If you’re considering upgrading your home’s siding, or are in the process of constructing a new home, review the following home siding options to choose the best option for your budget, style and maintenance plan. From classic brick to versatile vinyl, compare maintenance, durability and aesthetic appeal to find the perfect fit for your home.
This classic housing siding is often chosen for its low maintenance and durability, as well as its traditional aesthetic appeal.
- It does not offer structural support to the home, and is simply built against a wooden frame, and held together with mortar.
- In most areas, brick siding will last the life of the home, though regions prone to earthquakes may experience moderate to severe structural issues with brick siding, dramatically reducing its lifespan.
- Brick siding can cost more than other home siding options, but it may also add to the value of your home.
- Maintenance costs are typically very low, and should only involve power washing for the first 10 to 20 years before structural maintenance is required.
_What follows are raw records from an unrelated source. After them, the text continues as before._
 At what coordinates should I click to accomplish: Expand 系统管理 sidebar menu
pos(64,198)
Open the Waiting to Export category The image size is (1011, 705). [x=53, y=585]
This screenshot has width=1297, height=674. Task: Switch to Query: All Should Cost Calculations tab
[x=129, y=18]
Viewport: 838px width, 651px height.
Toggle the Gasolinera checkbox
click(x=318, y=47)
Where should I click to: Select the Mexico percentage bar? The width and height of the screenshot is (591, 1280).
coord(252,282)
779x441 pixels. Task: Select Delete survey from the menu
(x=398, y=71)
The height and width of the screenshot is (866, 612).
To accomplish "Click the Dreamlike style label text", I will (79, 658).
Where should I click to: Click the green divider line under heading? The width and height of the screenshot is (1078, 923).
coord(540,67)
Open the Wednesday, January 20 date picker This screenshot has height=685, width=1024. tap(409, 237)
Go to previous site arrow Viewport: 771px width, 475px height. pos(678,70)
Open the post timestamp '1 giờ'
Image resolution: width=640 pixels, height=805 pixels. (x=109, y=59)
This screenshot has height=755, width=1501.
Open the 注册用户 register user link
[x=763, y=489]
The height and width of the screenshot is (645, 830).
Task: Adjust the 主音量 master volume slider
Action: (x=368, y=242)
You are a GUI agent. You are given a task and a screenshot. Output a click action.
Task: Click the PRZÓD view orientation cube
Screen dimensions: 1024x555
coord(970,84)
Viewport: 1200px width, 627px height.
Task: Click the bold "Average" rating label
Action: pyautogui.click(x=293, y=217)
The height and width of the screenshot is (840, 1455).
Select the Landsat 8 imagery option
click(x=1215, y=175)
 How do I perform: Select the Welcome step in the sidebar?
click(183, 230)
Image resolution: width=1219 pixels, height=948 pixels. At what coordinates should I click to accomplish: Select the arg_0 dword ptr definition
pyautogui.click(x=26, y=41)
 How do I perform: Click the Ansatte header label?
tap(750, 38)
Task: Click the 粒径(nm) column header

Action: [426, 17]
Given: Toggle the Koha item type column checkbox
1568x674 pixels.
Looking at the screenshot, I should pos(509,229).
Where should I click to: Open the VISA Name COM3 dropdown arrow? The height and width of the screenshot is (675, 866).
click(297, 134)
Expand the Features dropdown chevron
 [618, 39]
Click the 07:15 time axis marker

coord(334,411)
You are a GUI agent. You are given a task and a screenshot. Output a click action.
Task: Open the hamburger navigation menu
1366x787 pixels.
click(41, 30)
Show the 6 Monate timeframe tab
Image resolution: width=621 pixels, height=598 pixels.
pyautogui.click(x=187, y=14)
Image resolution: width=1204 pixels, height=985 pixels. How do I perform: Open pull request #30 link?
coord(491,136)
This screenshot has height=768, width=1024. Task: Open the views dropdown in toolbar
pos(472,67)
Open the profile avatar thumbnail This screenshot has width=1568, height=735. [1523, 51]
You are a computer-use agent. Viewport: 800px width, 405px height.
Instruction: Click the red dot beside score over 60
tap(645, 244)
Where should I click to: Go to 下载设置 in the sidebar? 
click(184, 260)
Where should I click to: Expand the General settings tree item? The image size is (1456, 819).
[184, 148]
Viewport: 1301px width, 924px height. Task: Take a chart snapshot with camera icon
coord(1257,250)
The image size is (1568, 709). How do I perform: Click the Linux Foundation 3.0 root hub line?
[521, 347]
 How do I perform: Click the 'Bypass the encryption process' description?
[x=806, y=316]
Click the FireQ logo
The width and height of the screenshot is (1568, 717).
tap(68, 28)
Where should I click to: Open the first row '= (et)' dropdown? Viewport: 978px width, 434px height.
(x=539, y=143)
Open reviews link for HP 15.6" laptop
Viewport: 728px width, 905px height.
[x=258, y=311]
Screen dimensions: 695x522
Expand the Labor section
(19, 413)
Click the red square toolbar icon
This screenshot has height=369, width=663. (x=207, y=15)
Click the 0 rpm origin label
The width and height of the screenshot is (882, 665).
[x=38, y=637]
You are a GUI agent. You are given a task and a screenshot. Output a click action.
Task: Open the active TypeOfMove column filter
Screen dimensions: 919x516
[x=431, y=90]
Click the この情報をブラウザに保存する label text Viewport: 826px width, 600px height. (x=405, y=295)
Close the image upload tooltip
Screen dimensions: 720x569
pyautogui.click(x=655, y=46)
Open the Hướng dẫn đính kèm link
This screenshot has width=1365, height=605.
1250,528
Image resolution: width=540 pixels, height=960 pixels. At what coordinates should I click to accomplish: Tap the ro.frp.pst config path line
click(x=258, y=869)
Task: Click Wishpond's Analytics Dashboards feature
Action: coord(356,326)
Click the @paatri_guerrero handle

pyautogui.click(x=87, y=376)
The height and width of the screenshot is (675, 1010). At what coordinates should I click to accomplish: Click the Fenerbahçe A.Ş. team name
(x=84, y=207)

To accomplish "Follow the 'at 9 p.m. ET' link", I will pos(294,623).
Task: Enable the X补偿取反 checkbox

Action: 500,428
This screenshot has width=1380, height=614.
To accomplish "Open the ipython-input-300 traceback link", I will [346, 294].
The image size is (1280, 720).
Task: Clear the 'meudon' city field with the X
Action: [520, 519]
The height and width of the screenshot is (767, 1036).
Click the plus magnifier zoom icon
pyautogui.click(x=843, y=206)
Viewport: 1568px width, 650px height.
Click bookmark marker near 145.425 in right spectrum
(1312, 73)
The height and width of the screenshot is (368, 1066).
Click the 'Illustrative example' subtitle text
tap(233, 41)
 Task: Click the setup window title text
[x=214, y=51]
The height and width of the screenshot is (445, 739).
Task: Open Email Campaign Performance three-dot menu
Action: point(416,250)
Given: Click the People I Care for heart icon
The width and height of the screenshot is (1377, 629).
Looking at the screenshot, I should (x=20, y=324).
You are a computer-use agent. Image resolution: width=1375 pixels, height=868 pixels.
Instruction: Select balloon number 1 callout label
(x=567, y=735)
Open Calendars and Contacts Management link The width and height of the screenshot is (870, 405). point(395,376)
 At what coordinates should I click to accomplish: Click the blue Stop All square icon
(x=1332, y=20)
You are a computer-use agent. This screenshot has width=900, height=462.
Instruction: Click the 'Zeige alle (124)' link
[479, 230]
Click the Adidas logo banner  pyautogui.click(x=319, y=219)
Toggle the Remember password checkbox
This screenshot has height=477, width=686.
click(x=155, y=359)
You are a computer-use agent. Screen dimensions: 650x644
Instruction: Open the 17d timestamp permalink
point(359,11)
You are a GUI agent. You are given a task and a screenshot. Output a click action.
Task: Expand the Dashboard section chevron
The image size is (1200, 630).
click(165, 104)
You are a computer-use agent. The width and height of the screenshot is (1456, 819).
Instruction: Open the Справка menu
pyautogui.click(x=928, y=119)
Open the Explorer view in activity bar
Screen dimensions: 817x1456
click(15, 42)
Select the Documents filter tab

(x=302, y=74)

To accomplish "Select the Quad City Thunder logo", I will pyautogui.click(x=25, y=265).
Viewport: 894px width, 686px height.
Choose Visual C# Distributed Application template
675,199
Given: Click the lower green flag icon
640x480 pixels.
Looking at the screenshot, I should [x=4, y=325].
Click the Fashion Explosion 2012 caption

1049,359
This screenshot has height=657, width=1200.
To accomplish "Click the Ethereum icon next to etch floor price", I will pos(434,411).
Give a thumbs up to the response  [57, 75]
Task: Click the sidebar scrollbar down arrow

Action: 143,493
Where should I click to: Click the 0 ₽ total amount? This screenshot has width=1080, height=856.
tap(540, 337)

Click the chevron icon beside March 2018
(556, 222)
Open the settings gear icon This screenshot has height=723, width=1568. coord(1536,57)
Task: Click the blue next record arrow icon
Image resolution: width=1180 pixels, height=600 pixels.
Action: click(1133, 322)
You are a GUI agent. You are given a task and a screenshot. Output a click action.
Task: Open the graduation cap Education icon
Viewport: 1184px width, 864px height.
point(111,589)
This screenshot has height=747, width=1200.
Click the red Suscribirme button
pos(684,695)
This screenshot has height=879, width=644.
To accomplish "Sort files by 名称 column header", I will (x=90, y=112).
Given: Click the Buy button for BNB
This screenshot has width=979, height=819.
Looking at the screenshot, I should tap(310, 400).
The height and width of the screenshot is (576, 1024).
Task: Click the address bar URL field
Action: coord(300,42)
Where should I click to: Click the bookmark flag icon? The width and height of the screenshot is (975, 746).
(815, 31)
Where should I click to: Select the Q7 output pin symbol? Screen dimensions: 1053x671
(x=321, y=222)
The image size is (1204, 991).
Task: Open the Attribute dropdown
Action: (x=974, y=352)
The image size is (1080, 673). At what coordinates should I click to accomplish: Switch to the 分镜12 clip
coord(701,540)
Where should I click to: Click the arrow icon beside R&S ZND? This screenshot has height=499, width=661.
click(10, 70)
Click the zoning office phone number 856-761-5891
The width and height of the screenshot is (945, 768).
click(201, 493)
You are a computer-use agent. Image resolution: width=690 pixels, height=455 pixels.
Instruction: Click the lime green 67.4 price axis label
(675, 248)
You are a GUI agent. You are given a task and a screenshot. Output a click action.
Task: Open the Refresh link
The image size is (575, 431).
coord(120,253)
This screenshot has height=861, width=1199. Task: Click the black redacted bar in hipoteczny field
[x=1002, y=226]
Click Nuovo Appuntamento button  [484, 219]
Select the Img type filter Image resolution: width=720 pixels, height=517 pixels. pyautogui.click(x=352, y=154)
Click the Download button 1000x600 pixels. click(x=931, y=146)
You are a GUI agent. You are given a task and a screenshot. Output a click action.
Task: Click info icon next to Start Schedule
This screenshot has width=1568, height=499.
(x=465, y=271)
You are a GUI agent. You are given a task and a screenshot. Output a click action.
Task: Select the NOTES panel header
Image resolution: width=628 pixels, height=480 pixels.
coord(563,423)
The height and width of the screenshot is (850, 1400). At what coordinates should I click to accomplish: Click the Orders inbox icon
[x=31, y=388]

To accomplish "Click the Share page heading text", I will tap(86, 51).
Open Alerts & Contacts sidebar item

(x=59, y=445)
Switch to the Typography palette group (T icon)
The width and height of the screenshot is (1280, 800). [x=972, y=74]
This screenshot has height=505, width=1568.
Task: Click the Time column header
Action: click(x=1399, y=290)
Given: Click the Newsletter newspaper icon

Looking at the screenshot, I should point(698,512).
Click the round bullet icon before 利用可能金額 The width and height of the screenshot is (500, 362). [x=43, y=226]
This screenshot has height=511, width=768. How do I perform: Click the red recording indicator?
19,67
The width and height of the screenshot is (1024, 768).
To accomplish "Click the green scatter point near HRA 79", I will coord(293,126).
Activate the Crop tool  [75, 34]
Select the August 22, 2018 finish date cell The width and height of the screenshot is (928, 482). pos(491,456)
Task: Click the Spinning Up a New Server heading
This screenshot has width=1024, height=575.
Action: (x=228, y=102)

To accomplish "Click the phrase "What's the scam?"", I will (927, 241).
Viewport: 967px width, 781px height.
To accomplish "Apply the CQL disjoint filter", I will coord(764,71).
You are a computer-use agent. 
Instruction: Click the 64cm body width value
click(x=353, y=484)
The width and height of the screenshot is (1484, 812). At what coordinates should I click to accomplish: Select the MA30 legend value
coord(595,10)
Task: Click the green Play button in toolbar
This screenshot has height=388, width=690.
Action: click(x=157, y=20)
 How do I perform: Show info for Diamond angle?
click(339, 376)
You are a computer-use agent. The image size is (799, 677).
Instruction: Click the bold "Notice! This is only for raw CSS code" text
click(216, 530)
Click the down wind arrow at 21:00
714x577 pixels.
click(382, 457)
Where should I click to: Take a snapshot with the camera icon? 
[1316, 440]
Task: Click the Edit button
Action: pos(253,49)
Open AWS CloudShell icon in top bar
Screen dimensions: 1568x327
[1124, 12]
- Brick siding should be installed by a professional to prevent cracks and deterioration, increasing its value and longevity.
- Typically applied to metal wire laid over a wooden frame, stucco is a relatively easy material to apply to homes, and can been done by the homeowner themselves, with proper instruction.
- While stucco siding may not last the entire life of the house, warranties typically range up to 10 years, with the lifespan of the stucco sometimes reaching 50 years.
- Stucco can easily be dyed a range of colors, making it a good choice for homeowners look for custom coloring on their home.
- While the process of applying stucco takes several steps, increasing the cost of installation, the mixture dries quickly, and can be done in as little as one or two days.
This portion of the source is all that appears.